Join us for a fun data engineering event focusing on the open-source project Delta Lake and Salesforce's search ranking powered by spark.
Delta Lake session will feature Michael Armbrust is a committer and PMC member of Apache Spark, the original creator of Spark SQL, and leads the team at Databricks that designed and built Structured Streaming and Delta Lake.
Salesforce's search relevance team will present on search ranking optimization at scale with spark. Utilizing spark and kubernetes to analyze billions of records, Salesforce is able to deliver accurate search results to millions of customers world wide everyday.

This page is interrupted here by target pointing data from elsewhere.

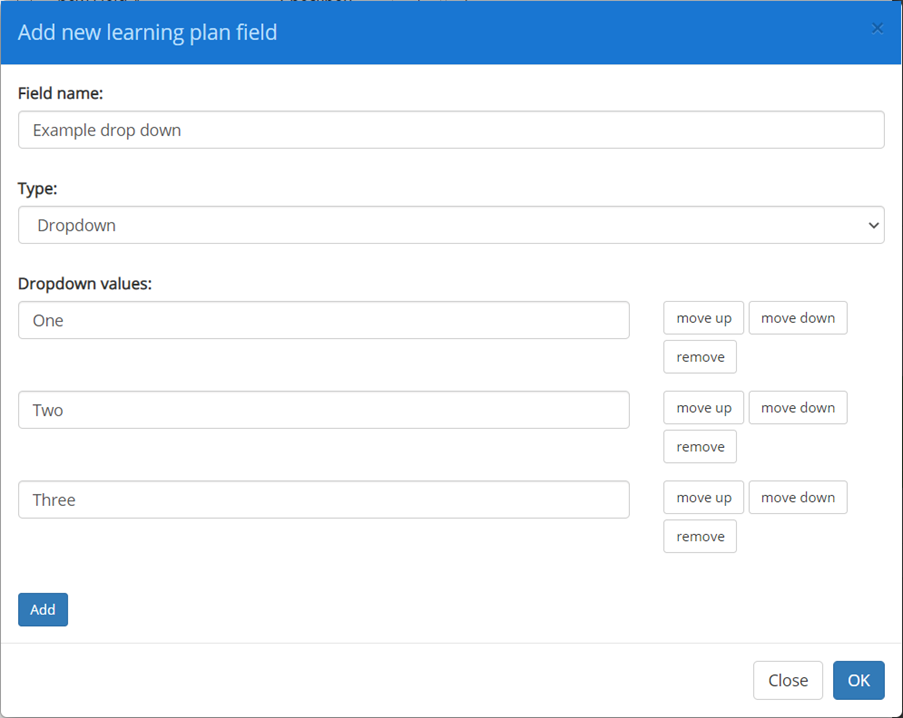The width and height of the screenshot is (903, 718).
Task: Click the dropdown value field containing Two
Action: pyautogui.click(x=323, y=409)
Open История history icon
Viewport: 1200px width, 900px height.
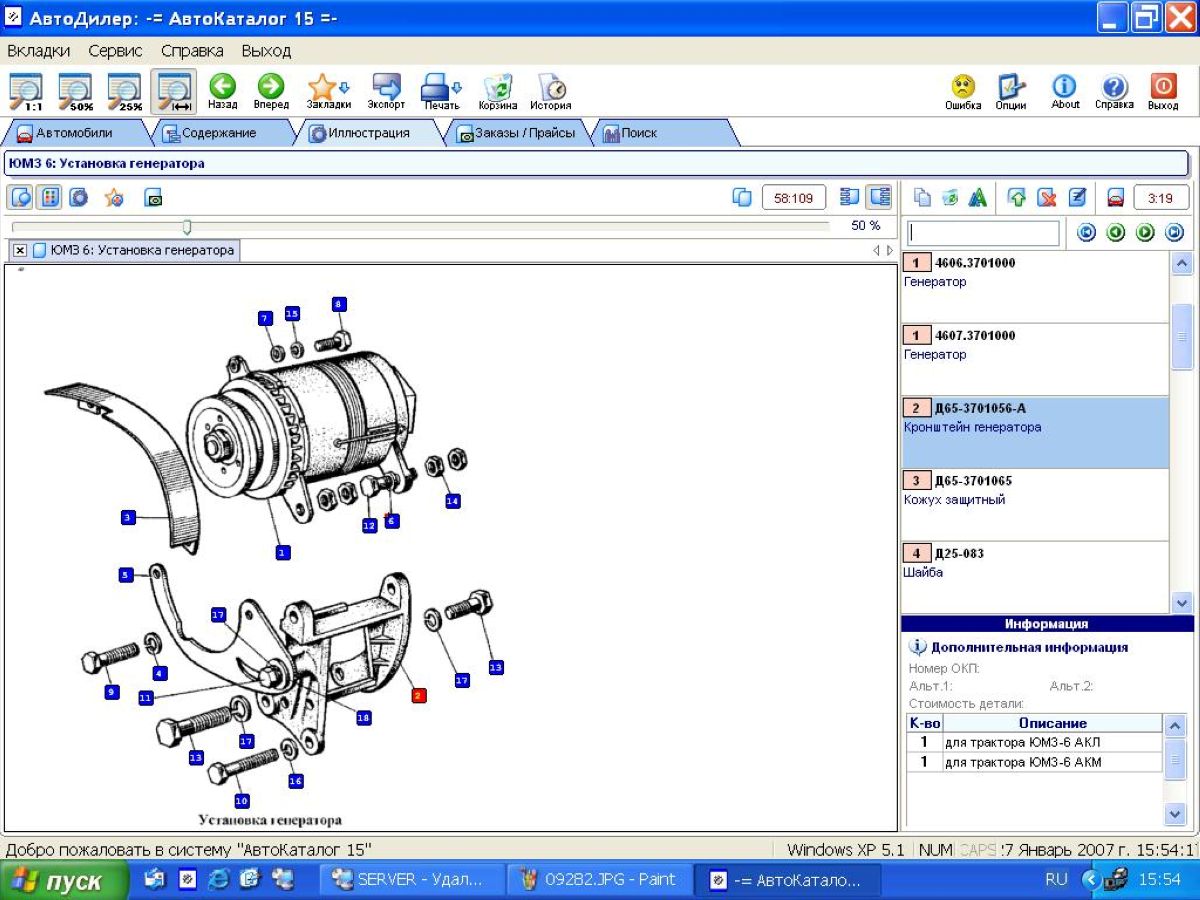coord(550,91)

6:30pm-7:00pm: Spark @ Salesforce: Our Search for Insights
7:00pm-7:45pm: Open Source Reliability for Data Lakes w/ Apache Spark
7:45pm-8:00pm: Q&A and Wrap up
Session: Delta Lake: Open Source Reliability for Data Lakes w/ Apache Spark
Speaker: Michael Armbrust
Delta Lake is an open-source storage layer that brings reliability to data lakes. Delta Lake offers ACID transactions, scalable metadata handling, and unifies streaming and batch data processing. It runs on top of your existing data lake and is fully compatible with Apache Spark APIs.

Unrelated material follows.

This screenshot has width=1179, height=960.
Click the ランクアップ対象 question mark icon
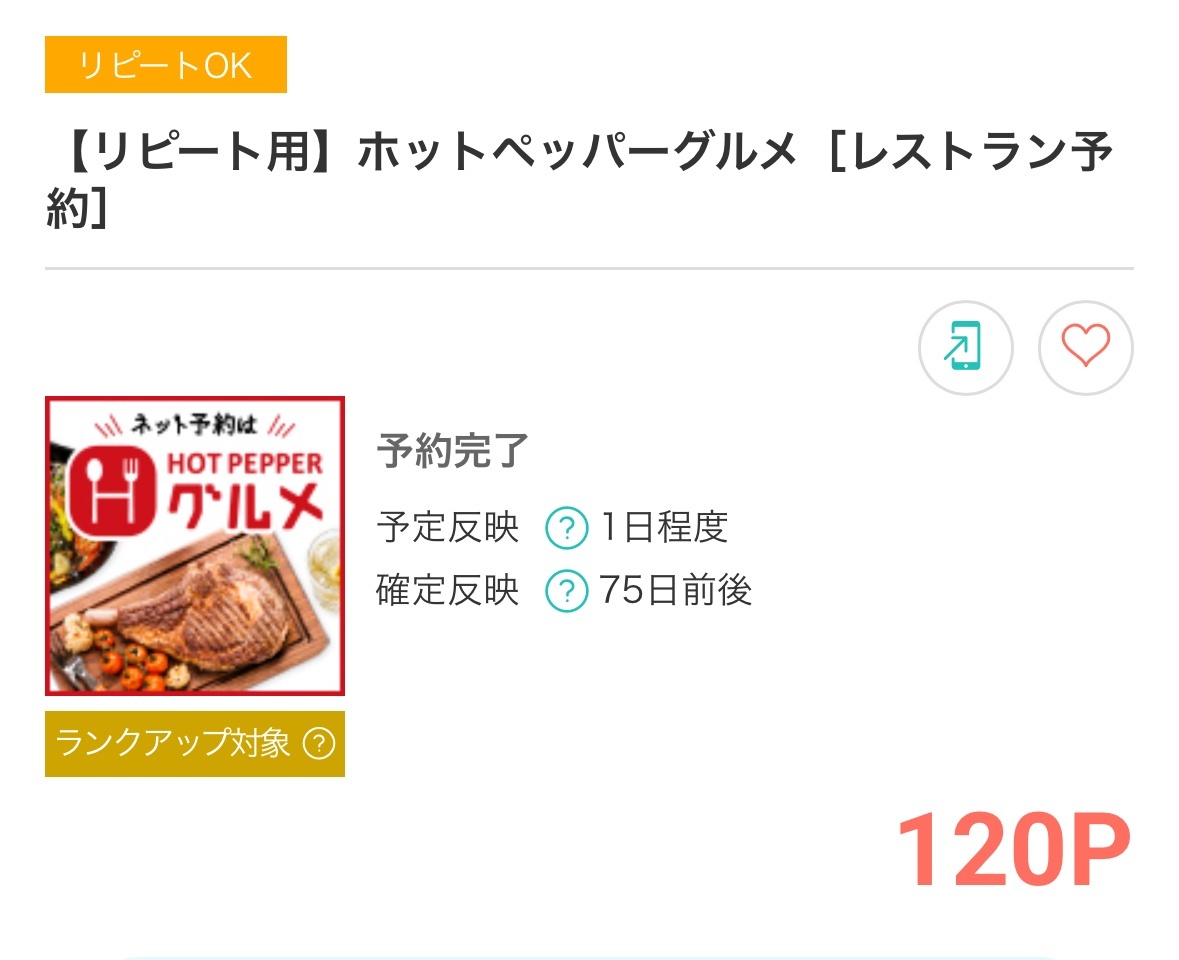click(318, 744)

In this talk, we will cover
- All technical aspects of Delta Features
- What’s coming
- How to get started using it
- How to contribute
Session: Spark @ Salesforce: Our Search for Insights
Speaker: Rama Raman, Callie Anderson
Spark is an integral tool in developing Salesforce Search, our most used functionality across Salesforce’s platform and products and arguably the largest enterprise search implementation worldwide. Salesforce Search fields millions of queries for thousands of organizations over billions of records every day, and the computing efficiency and flexibility of Spark running on top of in-house Kubernetes cluster empowers model training at scale in order to optimize ranking the records for every query.